Can I use apps on all browsers, operating systems and machines?

That's where the catch lies. Most web applications are optimized for regular browsers such as Internet Explorer, Mozilla, and Chrome. However, there is an all out war in mobile and tablet operating systems. Android OS, a free OS developed by Google, is leader of the pack. However, Apple's iOS is fast catching up due to the increasing popularity of iPhone. Apples' iOS has over 425,000 apps with over 15 billion downloaded. Google's Android has 250,000 but the number is increasing at a faster pace than Apple's.

So, do I need a mobile app or web-based app?

That depends on your business product or service. Typically, mobile applications require appropriate infrastructure, such as smart phones and the correct appropriate operating system. Web-based applications, on the other hand, can be run on any supported browser. Of course, you need to optimize your application for a mobile experience. In addition, you should ask yourself whether your product or service requires a dedicated browsing experience (such as Facebook or Twitter) or a browser-based experience that enables hopping between several tabs or pages. For example, you can use a mobile app to offer special deals or content to your customers.

A recent survey by Adobe and research firm Forrester may help: according to the survey, 66 percent of shoppers prefer to use their browser when buying goods and services from their mobile device. On the other hand, 52 percent preferred using mobile applications for social media and gaming.
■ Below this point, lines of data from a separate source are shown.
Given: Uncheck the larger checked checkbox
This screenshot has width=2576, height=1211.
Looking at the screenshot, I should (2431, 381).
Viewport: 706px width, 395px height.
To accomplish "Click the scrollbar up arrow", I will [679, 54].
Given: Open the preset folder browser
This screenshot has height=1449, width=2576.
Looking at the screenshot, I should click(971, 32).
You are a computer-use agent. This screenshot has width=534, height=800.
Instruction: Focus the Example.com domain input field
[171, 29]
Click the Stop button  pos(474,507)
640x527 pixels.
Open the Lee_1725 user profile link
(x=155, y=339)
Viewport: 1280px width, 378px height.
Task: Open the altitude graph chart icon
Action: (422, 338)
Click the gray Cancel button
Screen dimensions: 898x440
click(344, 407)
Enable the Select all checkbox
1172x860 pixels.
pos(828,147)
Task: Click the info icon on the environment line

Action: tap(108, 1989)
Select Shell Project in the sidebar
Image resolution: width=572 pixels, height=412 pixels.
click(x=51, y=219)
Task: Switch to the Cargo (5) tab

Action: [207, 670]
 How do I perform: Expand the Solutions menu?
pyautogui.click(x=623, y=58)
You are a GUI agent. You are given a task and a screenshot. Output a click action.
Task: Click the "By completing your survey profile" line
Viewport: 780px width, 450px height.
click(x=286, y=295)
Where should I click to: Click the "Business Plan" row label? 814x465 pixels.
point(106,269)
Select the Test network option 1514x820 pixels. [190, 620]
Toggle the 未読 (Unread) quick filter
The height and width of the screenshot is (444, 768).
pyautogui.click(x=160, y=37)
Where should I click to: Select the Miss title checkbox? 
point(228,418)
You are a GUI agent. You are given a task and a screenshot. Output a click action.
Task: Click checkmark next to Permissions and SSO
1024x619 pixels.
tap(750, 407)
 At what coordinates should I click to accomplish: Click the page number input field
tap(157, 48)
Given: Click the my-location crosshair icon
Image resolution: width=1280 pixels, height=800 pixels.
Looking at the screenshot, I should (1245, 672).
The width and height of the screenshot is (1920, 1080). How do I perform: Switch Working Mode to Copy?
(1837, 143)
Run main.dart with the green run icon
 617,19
I use many business apps. Can I connect them to manage all data from one place?

Nothing can be easier. Cloud apps give even small and mid-size companies instant access to powerful tools to tap into big data streams, track and manage key business processes and get a fine-grained view of their team member and customer interactions. What's often missing is more transparency and a unified view across all the different cloud apps a company uses. Thanks to services such as CloudWork, SMBs are able to hire a virtual systems integrator. It lets them instantly integrate apps from different vendors, manage them securely in one place and track their KPIs across all apps and all users. Better knowledge of real-time data sets - from transactions to social media feeds - will be critical to reduce costs and drive profits. It will also spur development of new services that can be seamlessly and painlessly connected through the CloudWork platform.

There are many apps to choose from, so your next challenge is likely to be in the discovery process. Thankfully there are companies offering recommendation services, such as business application marketplaces, that will help you find the best application for your specific needs and company profile.